* Instruction: Copy out the data below line for line, changing nothing.

/---

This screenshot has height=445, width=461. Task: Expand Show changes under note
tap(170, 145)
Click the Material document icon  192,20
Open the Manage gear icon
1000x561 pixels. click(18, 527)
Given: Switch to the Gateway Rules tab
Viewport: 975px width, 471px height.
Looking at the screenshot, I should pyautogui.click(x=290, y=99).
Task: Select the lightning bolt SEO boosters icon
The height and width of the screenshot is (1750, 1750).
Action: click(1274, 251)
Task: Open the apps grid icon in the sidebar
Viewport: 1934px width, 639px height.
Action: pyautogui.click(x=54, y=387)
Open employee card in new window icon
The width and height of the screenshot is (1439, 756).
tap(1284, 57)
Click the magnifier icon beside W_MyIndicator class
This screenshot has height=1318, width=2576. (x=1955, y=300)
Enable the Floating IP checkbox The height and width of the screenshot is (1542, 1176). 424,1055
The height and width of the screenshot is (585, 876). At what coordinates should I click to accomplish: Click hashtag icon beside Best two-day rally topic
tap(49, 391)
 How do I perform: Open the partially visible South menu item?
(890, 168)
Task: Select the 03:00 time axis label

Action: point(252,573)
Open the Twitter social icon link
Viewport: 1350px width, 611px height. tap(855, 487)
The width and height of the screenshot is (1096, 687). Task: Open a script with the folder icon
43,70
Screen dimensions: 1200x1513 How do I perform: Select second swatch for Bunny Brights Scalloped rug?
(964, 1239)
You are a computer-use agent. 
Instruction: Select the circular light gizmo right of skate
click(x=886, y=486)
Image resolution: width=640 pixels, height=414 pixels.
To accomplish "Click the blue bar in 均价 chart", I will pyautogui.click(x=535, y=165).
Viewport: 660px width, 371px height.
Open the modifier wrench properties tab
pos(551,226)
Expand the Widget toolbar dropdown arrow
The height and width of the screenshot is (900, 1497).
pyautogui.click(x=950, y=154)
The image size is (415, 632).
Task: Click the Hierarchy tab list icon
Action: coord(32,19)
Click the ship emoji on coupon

\---

* Exercise solution:
This screenshot has height=445, width=461. Task: Expand Show changes under note
tap(170, 145)
Click the Material document icon  192,20
Open the Manage gear icon
1000x561 pixels. click(18, 527)
Given: Switch to the Gateway Rules tab
Viewport: 975px width, 471px height.
Looking at the screenshot, I should pyautogui.click(x=290, y=99).
Task: Select the lightning bolt SEO boosters icon
The height and width of the screenshot is (1750, 1750).
Action: click(1274, 251)
Task: Open the apps grid icon in the sidebar
Viewport: 1934px width, 639px height.
Action: pyautogui.click(x=54, y=387)
Open employee card in new window icon
The width and height of the screenshot is (1439, 756).
tap(1284, 57)
Click the magnifier icon beside W_MyIndicator class
This screenshot has height=1318, width=2576. (x=1955, y=300)
Enable the Floating IP checkbox The height and width of the screenshot is (1542, 1176). 424,1055
The height and width of the screenshot is (585, 876). At what coordinates should I click to accomplish: Click hashtag icon beside Best two-day rally topic
tap(49, 391)
 How do I perform: Open the partially visible South menu item?
(890, 168)
Task: Select the 03:00 time axis label

Action: point(252,573)
Open the Twitter social icon link
Viewport: 1350px width, 611px height. tap(855, 487)
The width and height of the screenshot is (1096, 687). Task: Open a script with the folder icon
43,70
Screen dimensions: 1200x1513 How do I perform: Select second swatch for Bunny Brights Scalloped rug?
(964, 1239)
You are a computer-use agent. 
Instruction: Select the circular light gizmo right of skate
click(x=886, y=486)
Image resolution: width=640 pixels, height=414 pixels.
To accomplish "Click the blue bar in 均价 chart", I will pyautogui.click(x=535, y=165).
Viewport: 660px width, 371px height.
Open the modifier wrench properties tab
pos(551,226)
Expand the Widget toolbar dropdown arrow
The height and width of the screenshot is (900, 1497).
pyautogui.click(x=950, y=154)
The image size is (415, 632).
Task: Click the Hierarchy tab list icon
Action: coord(32,19)
Click the ship emoji on coupon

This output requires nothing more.